Dark and cool bedroom
Bedroom dark and cool, every night. Blackout curtains or eye mask, thermostat at 17–19°C.

Run a 30-day cycle with dark and cool bedroom.
The Cycle Planner walks you through six steps and gives you a clean plan to start from. We'll prefill the habit, the suggested length, and a starter exit condition.
Plan a cycle with this habit
The two physical variables that matter most for sleep depth are darkness and temperature. Most bedrooms get neither right by default. Light leaks through curtains, the radiator runs into the night, and the body sleeps shallower than it could without ever knowing why. The fix is more setup than habit, but it earns a place because the setup itself is the work.
What it looks like
Once, do the setup:
- Darkness: blackout curtains or a quality eye mask. The bedroom should be dark enough that you can’t see your hand in front of your face once your eyes adjust.
- Temperature: 17–19°C is the sleep-research consensus for most adults. Set the heating to drop overnight. Open a window in summer, or run a fan.
- Sound: earplugs or a white-noise machine if there’s intrusive noise.
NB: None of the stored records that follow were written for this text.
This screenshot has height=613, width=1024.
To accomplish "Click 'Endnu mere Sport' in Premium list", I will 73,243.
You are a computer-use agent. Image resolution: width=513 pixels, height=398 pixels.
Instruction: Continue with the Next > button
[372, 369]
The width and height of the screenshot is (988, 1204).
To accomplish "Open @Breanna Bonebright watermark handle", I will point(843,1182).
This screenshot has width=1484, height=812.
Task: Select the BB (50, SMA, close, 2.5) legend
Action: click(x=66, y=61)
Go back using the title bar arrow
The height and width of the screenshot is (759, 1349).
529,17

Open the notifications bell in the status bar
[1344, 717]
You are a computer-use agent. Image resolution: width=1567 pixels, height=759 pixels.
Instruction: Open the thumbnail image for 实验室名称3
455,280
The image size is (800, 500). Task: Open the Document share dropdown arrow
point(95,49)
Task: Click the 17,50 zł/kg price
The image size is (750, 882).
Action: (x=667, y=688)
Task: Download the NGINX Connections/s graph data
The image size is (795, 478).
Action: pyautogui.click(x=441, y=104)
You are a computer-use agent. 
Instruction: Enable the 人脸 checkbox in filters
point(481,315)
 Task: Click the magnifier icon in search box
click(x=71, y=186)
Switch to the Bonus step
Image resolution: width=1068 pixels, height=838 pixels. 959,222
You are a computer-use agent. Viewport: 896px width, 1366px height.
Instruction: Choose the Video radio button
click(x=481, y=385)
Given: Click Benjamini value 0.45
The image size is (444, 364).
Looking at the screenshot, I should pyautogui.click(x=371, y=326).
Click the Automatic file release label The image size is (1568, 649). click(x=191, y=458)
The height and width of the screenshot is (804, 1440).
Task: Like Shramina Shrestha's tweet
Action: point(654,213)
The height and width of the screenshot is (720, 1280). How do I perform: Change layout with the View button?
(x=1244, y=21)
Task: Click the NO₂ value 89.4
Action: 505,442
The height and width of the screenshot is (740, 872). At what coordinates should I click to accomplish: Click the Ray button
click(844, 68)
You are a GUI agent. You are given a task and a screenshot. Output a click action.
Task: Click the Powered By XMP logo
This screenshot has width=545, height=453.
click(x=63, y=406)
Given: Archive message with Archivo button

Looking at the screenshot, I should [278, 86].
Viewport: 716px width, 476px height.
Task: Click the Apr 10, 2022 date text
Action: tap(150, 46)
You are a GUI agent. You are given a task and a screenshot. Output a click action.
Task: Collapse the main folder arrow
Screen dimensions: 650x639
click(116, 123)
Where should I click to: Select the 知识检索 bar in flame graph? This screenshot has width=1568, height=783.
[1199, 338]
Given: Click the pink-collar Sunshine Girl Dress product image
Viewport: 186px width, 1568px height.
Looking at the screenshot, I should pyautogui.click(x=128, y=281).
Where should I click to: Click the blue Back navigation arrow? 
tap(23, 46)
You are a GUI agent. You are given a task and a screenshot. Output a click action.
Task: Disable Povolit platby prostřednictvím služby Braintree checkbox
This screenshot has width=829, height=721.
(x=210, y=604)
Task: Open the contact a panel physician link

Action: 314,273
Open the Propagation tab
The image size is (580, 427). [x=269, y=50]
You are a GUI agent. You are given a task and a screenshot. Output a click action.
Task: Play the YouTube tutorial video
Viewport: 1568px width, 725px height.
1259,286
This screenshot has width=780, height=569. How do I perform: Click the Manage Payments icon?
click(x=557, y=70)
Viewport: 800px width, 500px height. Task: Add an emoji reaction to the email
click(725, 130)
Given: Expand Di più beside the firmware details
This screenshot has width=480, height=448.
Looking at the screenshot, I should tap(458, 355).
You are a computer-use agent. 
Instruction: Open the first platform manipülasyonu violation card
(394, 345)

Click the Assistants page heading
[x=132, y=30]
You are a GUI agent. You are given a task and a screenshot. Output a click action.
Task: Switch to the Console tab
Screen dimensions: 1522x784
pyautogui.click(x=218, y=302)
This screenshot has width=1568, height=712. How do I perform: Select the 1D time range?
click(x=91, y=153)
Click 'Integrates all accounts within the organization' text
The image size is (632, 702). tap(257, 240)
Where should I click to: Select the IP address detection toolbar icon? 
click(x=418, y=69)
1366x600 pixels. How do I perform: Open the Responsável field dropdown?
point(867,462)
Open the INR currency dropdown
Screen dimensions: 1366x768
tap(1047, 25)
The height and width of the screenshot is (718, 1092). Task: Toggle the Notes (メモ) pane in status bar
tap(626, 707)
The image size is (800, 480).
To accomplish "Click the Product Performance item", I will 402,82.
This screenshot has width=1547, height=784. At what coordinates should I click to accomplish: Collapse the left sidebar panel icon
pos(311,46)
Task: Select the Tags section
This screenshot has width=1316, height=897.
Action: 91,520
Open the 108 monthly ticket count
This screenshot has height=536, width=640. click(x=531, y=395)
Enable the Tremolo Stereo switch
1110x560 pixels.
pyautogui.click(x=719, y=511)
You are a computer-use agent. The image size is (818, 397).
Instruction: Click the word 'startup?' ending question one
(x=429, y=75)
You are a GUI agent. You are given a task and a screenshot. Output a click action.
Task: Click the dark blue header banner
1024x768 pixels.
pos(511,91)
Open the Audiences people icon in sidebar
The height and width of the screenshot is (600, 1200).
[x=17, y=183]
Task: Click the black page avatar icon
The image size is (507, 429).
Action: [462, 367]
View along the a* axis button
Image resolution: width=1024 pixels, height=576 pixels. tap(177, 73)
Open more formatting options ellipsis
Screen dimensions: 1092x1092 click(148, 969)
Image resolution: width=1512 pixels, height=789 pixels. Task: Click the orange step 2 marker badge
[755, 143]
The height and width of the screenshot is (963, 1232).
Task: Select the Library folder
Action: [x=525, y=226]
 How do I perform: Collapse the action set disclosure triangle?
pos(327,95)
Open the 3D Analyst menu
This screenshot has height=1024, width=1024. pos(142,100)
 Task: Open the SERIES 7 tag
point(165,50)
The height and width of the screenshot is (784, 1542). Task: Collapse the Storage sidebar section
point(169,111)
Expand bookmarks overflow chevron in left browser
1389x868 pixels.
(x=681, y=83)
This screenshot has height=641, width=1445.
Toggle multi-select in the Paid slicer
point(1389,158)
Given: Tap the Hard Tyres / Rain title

Then nightly: confirm the setup is in place. Curtains drawn, thermostat down, mask if needed.
Why it works
The body’s sleep architecture responds measurably to both variables. Darkness signals melatonin release; light suppresses it. Cool temperature accelerates the core temperature drop that initiates deep sleep. Get both right and the same hours of sleep produce more recovery.
The compounding effect across thirty days isn’t subtle. Most people who fix the bedroom environment report the biggest single sleep improvement they’ve experienced, bigger than caffeine timing, bedtime consistency, or any other variable. The room is doing more work than people give it credit for.
Common pitfalls
The first pitfall is half-measures. Curtains that “block most light” are still leaking enough to suppress melatonin. Either commit fully or accept the cost.
The second is overcooling. Below 16°C, sleep quality starts declining again. The window is narrow.
The third is letting the setup degrade. Curtains pinned half-open, thermostat reset by someone else, the conditions need to hold every night for the habit to land.
A 30-day cycle suggestion
Thirty days. Success criteria: at least 28 nights with bedroom dark and 17–19°C.
Exit condition: when the conditions hold by default rather than active management, and sleep depth has visibly improved.